Extract:
* * * *

Writing was the one constant in her life through all the struggles of single parenthood, step-parent issues and bringing a large family together. She continued to write her brains out in hopes of writing full time one day. After five years in sales, she quit her well-paying job to devote herself to her writing. Her supportive husband is her biggest cheerleader and she frequently acknowledges that she couldn't have done it without him.
EXTRA CREDIT INTERVIEW WITH PAM TORRES:
Joining LitPick today for a little Extra Credit is author Pam Torres! Pam is the author of the middle-grade books If Dogs Could Blog and It’s Not Just a Dog.
Do you have a solid outline before writing, or do you usually get ideas as you go along?
I use several methods to get going. Usually, I see scenes in my mind with characters that I’ve been imagining for awhile. I begin by writing several scenes; it keeps my motivation going. Once I have several ideas for scenes I begin forming a story arch and then I put up the scene board with all three acts. With 3x5 cards I begin plotting. Each card has what the character’s emotion is coming into the scene and how it is at the end and a gist of what happens in the scene. Then I begin ordering them. Once I have my board completed I begin writing my scenes in more detail. Up until this point it can be difficult sometimes to keep up the energy, so I usually have several projects going.
Once I finish writing the rough draft, the fun part begins. REVISION. For me this is where the magic really happens. The characters get really dimensional, the scenes gain in tension and if they don’t, they get dropped or combined. I have had some of my best writing during this stage. By this point, I’m free to focus on each scene and flesh out details and character.
Has someone you knew ever appeared as a character in a book (consciously or subconsciously)?
Definitely, my main character, Madison is modeled after my granddaughter who loves dogs and plans to be a veterinarian.
What do you do when you get writer's block?
Writer’s block is a myth. Just because you don't have a pen to paper doesn’t mean you’re not writing. Sometimes you have to get space and work another part of your brain. Walking, exercising and painting usually allow my brain to work on my writing from another part of my brain. Forcing yourself is silly and not how creatives are wired.

* * * *

Jobs:
1. List the activities that, according to the interview, let the author's brain work on her writing from another part of her brain.
2. Translate this sentence from the interview into Spanish: "For me this is where the magic really happens."
The data has no role in any of these tasks.

Information supplied:
* * * *

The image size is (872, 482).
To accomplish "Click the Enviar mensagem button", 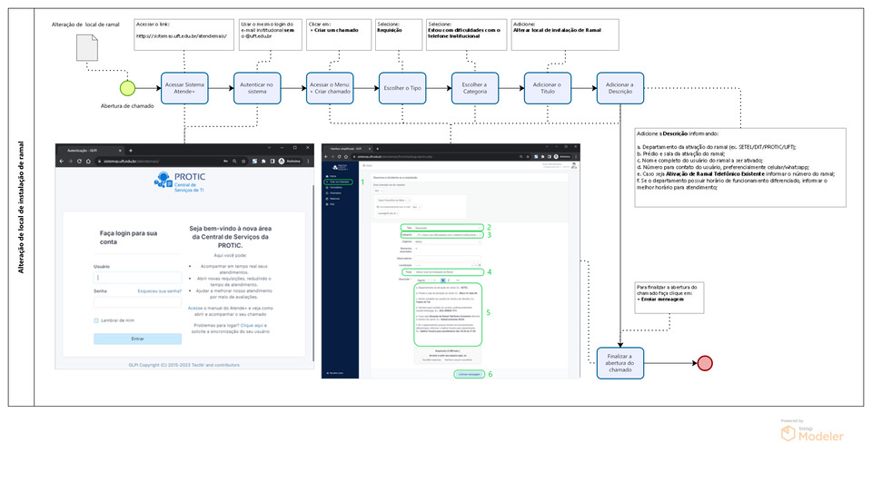I will [x=470, y=374].
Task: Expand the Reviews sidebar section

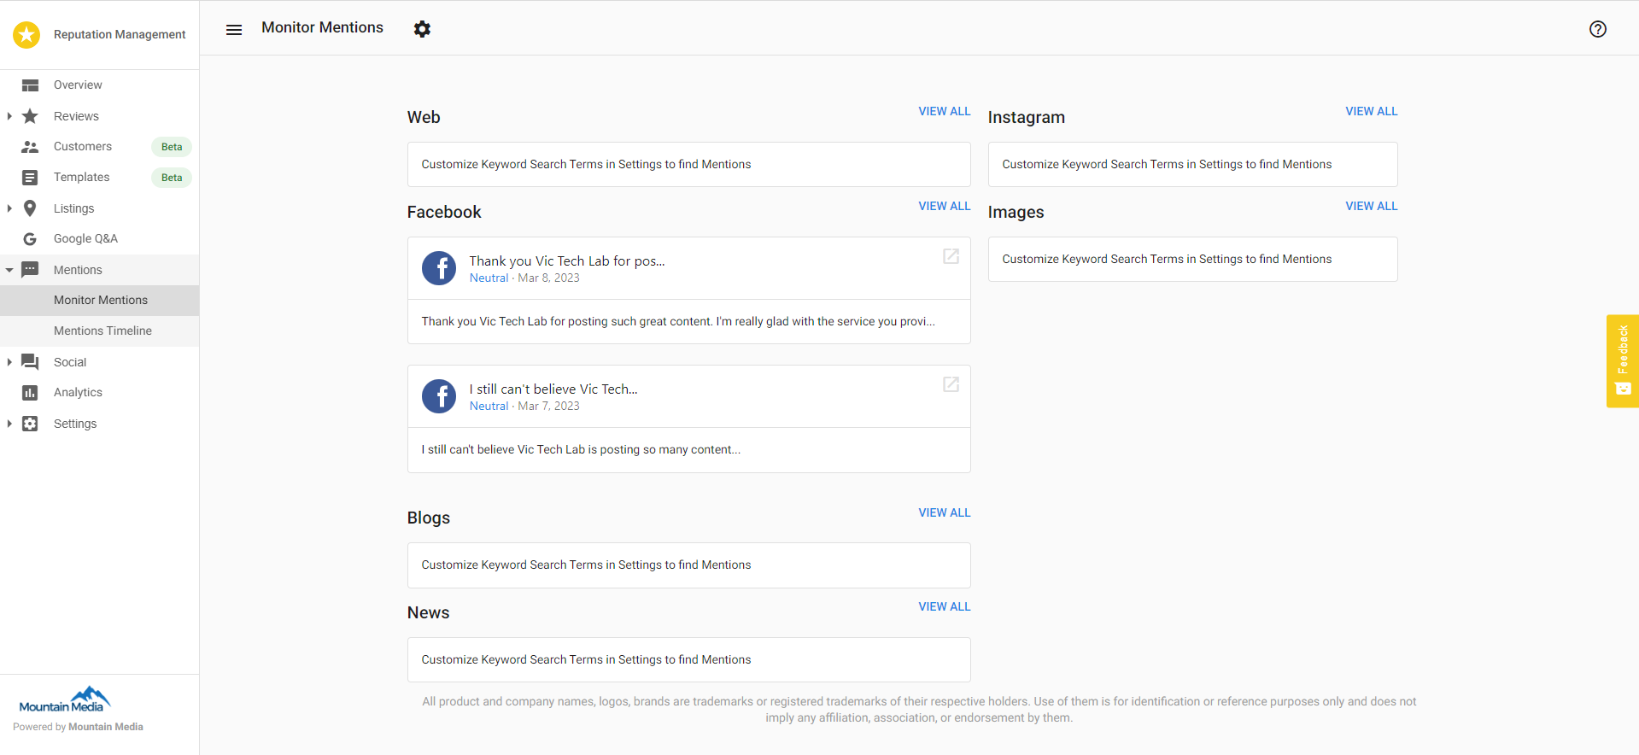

* * * *

Answers given:
1. Walking, exercising, painting

2. Para mí, aquí es donde realmente ocurre la magia.